Notes on the game we received this week:
"Cube" (PSP - *SISW)
» "Cube" is a puzzle game from publisher D3 of America. Like "Halo 2" before it, it saved the MTV News office from being bereft of new games this week.
» The game box promises "Pure Puzzle-Fueled Pandemonium." D3 demoed the game to MTV News several weeks ago during a press event in midtown New York. The publisher's bombastic "Earth Defense Force" and the surprisingly intriguing "Bejeweled"-meets-"Final-Fantasy" game "Puzzle Quest" stole that show.
» "Cube" asks the player to strategically roll a cube across three-dimensional grids, using power-ups to clear obstacles and avoid or conquer enemies.
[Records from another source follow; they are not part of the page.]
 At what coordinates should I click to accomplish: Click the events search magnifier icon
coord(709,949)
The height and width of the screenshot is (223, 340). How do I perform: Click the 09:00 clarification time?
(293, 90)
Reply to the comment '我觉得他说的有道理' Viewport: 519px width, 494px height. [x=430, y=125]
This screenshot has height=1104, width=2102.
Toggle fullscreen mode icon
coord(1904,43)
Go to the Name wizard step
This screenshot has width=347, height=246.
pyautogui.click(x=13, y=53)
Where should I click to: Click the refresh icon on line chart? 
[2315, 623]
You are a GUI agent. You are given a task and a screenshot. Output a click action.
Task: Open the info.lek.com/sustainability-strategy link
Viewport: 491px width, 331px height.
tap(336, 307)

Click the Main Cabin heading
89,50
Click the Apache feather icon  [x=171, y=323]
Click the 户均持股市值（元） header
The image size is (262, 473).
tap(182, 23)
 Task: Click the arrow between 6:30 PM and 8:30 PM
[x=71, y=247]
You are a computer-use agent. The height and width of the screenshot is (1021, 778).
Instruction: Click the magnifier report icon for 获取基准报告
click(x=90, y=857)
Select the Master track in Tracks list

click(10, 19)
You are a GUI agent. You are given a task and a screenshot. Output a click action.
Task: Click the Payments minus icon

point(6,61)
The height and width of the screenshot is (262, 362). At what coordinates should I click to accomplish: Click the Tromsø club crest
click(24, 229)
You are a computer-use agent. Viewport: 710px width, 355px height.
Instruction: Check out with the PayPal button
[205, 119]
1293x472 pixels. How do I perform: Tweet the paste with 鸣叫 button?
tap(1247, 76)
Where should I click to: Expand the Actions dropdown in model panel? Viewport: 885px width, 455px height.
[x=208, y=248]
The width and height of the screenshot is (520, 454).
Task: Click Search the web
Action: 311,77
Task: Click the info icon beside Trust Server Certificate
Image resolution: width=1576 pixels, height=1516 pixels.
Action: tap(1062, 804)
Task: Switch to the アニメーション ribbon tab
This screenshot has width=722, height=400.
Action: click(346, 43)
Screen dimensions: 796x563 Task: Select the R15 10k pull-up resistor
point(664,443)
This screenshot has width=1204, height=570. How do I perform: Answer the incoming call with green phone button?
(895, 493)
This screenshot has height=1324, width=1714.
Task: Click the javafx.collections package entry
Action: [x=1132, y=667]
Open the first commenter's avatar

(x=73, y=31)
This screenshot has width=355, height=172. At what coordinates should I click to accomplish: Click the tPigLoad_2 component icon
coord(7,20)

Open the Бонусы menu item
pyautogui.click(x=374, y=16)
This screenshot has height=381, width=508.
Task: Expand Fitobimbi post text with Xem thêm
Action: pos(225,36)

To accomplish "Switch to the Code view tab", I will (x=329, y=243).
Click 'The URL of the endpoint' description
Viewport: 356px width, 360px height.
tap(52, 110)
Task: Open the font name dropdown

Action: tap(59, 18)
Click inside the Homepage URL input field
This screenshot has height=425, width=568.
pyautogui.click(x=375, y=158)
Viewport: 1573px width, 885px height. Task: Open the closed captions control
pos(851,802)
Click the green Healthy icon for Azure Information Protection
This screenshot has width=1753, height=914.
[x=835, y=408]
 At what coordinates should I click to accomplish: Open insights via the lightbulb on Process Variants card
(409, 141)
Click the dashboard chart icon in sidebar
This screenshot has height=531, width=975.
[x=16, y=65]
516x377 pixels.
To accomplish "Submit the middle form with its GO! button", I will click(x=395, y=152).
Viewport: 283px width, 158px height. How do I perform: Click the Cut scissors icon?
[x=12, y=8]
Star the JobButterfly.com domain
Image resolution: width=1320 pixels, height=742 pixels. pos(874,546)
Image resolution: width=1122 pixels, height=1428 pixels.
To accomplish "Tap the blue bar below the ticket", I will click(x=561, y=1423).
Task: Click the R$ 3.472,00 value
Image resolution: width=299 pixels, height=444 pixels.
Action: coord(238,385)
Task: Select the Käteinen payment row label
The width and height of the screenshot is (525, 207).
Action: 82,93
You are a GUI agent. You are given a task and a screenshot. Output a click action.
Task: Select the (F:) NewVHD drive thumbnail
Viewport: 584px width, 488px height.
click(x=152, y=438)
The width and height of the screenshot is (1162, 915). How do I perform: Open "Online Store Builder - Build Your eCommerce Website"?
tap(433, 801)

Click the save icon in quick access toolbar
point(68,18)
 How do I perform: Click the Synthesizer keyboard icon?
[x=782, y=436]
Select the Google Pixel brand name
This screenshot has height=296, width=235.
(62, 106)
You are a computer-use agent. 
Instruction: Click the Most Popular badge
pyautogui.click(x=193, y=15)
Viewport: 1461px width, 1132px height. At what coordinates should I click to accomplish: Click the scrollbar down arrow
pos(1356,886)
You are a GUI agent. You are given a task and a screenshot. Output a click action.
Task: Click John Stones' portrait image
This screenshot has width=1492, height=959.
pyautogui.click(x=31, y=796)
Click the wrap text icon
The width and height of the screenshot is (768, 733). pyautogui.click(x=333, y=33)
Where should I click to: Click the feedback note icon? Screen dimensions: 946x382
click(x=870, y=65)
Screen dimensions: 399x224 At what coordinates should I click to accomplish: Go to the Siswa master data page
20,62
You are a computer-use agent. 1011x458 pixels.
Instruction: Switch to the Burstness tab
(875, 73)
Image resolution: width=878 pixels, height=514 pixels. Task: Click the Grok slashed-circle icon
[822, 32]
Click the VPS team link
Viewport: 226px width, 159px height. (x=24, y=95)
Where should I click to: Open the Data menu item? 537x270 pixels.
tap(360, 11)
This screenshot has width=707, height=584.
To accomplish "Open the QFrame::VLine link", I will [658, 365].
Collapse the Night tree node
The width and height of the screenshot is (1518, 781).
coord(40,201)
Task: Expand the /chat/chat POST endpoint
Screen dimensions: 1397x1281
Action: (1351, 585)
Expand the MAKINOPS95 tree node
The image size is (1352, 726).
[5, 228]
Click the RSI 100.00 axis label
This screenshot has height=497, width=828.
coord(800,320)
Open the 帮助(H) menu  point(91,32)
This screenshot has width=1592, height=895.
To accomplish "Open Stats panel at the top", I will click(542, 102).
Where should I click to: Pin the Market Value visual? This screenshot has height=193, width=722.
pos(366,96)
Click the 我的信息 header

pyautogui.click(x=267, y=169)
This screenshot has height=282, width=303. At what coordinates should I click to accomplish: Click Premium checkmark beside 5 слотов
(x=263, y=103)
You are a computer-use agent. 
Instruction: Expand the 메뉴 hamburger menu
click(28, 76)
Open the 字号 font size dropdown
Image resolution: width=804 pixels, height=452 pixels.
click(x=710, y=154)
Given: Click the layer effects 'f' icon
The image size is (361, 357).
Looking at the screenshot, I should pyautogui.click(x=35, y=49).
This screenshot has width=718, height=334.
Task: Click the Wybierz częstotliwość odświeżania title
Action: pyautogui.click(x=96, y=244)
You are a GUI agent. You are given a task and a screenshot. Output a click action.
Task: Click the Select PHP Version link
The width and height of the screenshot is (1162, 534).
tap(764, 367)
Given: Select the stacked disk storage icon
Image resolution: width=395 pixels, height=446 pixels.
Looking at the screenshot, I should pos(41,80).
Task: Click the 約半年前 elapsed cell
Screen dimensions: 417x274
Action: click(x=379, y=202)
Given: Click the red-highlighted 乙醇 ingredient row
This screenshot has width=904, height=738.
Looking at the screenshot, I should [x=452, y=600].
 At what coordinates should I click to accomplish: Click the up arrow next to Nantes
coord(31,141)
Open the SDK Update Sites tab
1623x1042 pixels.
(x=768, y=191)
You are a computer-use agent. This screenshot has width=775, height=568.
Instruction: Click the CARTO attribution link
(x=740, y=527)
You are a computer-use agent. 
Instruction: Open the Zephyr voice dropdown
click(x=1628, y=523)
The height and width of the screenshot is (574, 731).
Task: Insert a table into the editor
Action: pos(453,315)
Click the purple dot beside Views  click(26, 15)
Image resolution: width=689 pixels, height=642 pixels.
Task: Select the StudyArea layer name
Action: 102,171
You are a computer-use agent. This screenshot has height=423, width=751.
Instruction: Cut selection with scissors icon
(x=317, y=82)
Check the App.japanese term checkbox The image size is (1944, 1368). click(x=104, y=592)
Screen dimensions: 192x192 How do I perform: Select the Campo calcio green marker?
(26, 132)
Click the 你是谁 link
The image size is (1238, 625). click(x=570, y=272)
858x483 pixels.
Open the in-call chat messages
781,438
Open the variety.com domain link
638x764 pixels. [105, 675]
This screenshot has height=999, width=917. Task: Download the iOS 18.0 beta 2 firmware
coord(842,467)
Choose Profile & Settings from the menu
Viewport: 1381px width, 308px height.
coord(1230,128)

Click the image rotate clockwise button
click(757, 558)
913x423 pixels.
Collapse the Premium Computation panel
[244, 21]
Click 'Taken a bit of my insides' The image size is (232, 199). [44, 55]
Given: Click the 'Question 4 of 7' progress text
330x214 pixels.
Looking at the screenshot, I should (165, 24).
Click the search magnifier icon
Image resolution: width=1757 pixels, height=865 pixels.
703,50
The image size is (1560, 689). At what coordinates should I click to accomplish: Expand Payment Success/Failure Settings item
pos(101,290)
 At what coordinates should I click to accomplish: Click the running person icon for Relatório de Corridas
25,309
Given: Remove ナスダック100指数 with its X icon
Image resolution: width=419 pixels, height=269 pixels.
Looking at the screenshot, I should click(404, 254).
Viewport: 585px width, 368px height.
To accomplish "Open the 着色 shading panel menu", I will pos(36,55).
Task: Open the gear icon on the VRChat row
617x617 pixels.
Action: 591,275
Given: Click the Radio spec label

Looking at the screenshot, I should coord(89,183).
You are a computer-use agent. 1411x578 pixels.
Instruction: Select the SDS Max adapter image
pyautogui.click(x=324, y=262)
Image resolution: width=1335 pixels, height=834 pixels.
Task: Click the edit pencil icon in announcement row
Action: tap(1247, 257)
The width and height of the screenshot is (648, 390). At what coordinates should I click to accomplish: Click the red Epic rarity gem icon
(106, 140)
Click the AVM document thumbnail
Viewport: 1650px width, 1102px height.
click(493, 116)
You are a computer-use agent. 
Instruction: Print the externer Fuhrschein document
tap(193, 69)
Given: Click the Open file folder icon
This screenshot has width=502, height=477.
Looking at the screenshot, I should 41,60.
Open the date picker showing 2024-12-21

» While the setup of "Cube" is simple, the question — once it's out of shrink-wrap — will be whether it works well in three dimensions. Even though 3-D is the norm for many other styles of games — from platformers like the console "Mario" games to fighting and adventure titles — 2-D is still the dominant mode of puzzle games. "Tetris" and modern successors such as "Lumines" and "Meteos" get the buzz, and flat puzzle games such as "Bejeweled" and "Sudoku" are the genre's top sellers. Puzzle games in 3-D have yet to have their breakout hit, despite some well-received work such as the mid-'90s "Tetrisphere" and the run of "Super Monkey Ball" games. "Cube" and the forthcoming Sega PSP game "Crush," which challenges players to morph a puzzle field back and forth from 2-D to 3-D, are the latest attempts at a 3-D puzzle breakthrough.